①国立大学の再編・統合を考える際の論点メモ(案)
 
1.再編・統合を進める理由

・人材大国・科学技術創造立国を目指す上で、国立大学が国際競争力のある大学として活性化、各国立大学の将来の発展のための教育研究基盤の強化
・大学の構造改革の推進と国立大学法人化等を踏まえた国立大学の教育研究の充実発展

2.統合・再編を検討する際の視点の例

①教育研究の幅の広がりや体制整備
②専門教育・学術研究分野の拡大およびそれに触発された新分野の開発
③地理的近接性
④人材養成(教員等)への対応
⑤スケール・メリットの確保(共通の教育研究組織、事務部門の簡素・合理化等)
⑥地域の発展への貢献
⑦その他

法人化とも関連して、地方公共団体や学校法人との連携も検討課題

3.統合・再編の進め方
教育研究を直接担う各国立大学が幅広い観点から大胆勝つ柔軟に検討することが必要
・各国立大学の自主的改革努力を支援
・これらを踏まえ、文部科学省として、具体的な再編・統合の計画を策定
・具体的な再編・統合は、一律にではなく段階的に推進
・構造改革全体の動きに対応した迅速さも必要
②「世界最高水準の大学づくりプログラム」の骨格(たたき台) (案)

1.全体計画
・学問分野を10分野に分け、第1フェイズとして、2年計画で10分野をカバー。
・初年度は5分野を対象とし、各分野30専攻程度を選定。
・2年間で10分野300専攻程度を選定。
・対象期間には、5年間継続して経費を配分。
 (2年目に中間評価を行い、一部入替え。
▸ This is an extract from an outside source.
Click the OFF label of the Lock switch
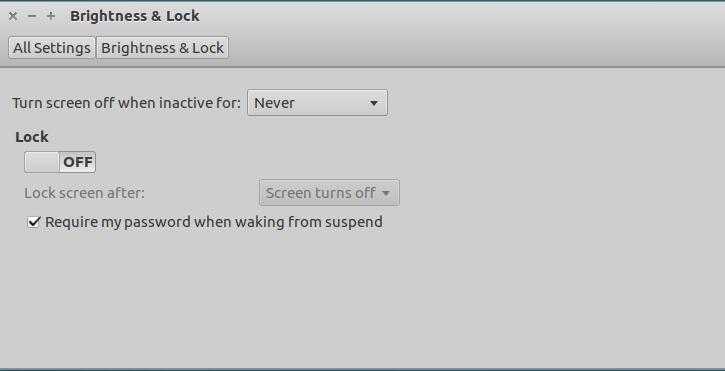Image resolution: width=725 pixels, height=371 pixels. (x=78, y=162)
6年目入替え。)
・第2フェイズでは、分野の拡大(見直し)や経費の充実を検討。

[イメージ]
1年目 2 3 4 5 6 7 8 9
  中間
一部
評価
入替
    中間
一部
評価
入替
  中間
一部
評価
入替
    中間
一部
評価
入替


[積算]

<初年度>
5分野×30専攻×(平均) 2.8億円 =420億円
選定に係る事務費  2億円 
 ①+② =422億円


2.分野構成
・人文、社会科学から自然科学までの学問分野を下記の10分野に構成。
・分野をまたがるものについても適切な配慮
・申請に当たっては、各大学がどの分野での審査を希望するかを申告。

分野 細分野  (例示)
生命科学 バイオサイエンス、生物学、医用工学、生体工学、農学、薬学 等
医学系 医学、歯学、看護学、保険学 等
数学、物理学 数学、物理学 等
化学、地球科学 化学、地球科学 等
情報・電気・電子 情報科学、電気通信工学 等
機械・材料 機械工学、システム工学、材料科学、金属工学、繊維工学 等
土木、建築、その他工学 土木工学、建築工学、プロセス工学 等
人文科学 文学、史学、哲学、心理学、教育学、演劇、語学、芸術 等
社会科学 法学、政治学、経済学、社会学、総合政策 等
学際・その他 環境科学、生活科学、エネルギー科学、国際関係 等
※細分野の例示は更に検討。



3.評価の視点

(1)教育研究活動実績についての客観的な評価指標として考えられるもの
(例)                      
研究成果の発表状況およびその水準
  • レフェリー付き雑誌等への研究論文発表数
  • 論文の被引用数
  • 国際学会でのゲストスピーカー
  • 大学院学生の学会での発表
  • 特許取得・申請状況
所属する教員の研究水準
  • ノーベル賞、日本学士院賞等各賞の受賞者数
  • 教員の博士号取得状況
  • 教員の外国における研究歴
教員選考等の状況
  • 任期制、公募制の導入状況
  • 日本学術振興会特別研究員(PD、DC)の受入状況
  • 外国人研究員の受入状況
競争的資金等の獲得状況
  • 科学研究費補助金採択状況
  • 他の競争的研究資金採択状況
産業界との連携
  • 特許の企業化の状況
  • 奨学寄付金、受託研究、共同研究受入状況
  • 教員への産業界からの受入状況
学生に対する教育の状況及びその他大学改革の状
  • 専攻修了者の学術研究上又は社会的活躍状況
  • 専攻修了者の外国における研究職従事状況
  • 特別研究学生の受入数
  • 学位授与状況
  • ファカルティ・ディペロップメントの実施状況
  • 外部評価の実施状況
(2)申請大学からの将来構想及びその実現のための計画(本経費の措置により、どのように世界最高水準の成果を目指すのか等)について審査委員により評価。
(3)(1)、(2)の評価に当たっては、大学評価・学位授与機構が調査・収集したデータ等や、評価手法に関する研究成果を活用。
(4)評価基準及び評価結果は公開。

4.経費の使途
 評価に基づいて選定された選考等に、当該組織の計画に基づき、必要な教育研究費や人権費、設備費などを重点的に措置(年度あたり1〜5億円程度)。
 使途として考えられるものは、例えば次のとおり。・
  • 世界のトップレベル大学との共闘研究の実施に要する経費
  • 学会、シンポジウム等を計画・開催する為の経費
  • 世界トップレベルの教育者の招へいに要する経費 
    • トップレベルの教育者にふさわしい処遇での招へいに配慮。
  • TA、RAなど、若手研究者の支援に要する経費
  • 最先端研究を推進するために必要な設備の購入等に要する経費
    • 最先端設備の購入
    • 大量のデータを処理する為の専用コンピュータの賃借
  • 教育研究スペースの確保に要する経費
    • 概設建物等の改修費のほか、民間の貸しビルなどのスペースの借り上げ。  
  • その他、教育研究を推進するために必要な経費。
※選定された選考には、国立学校特別会計や私学助成など、概損の予算も活用して支援を強化。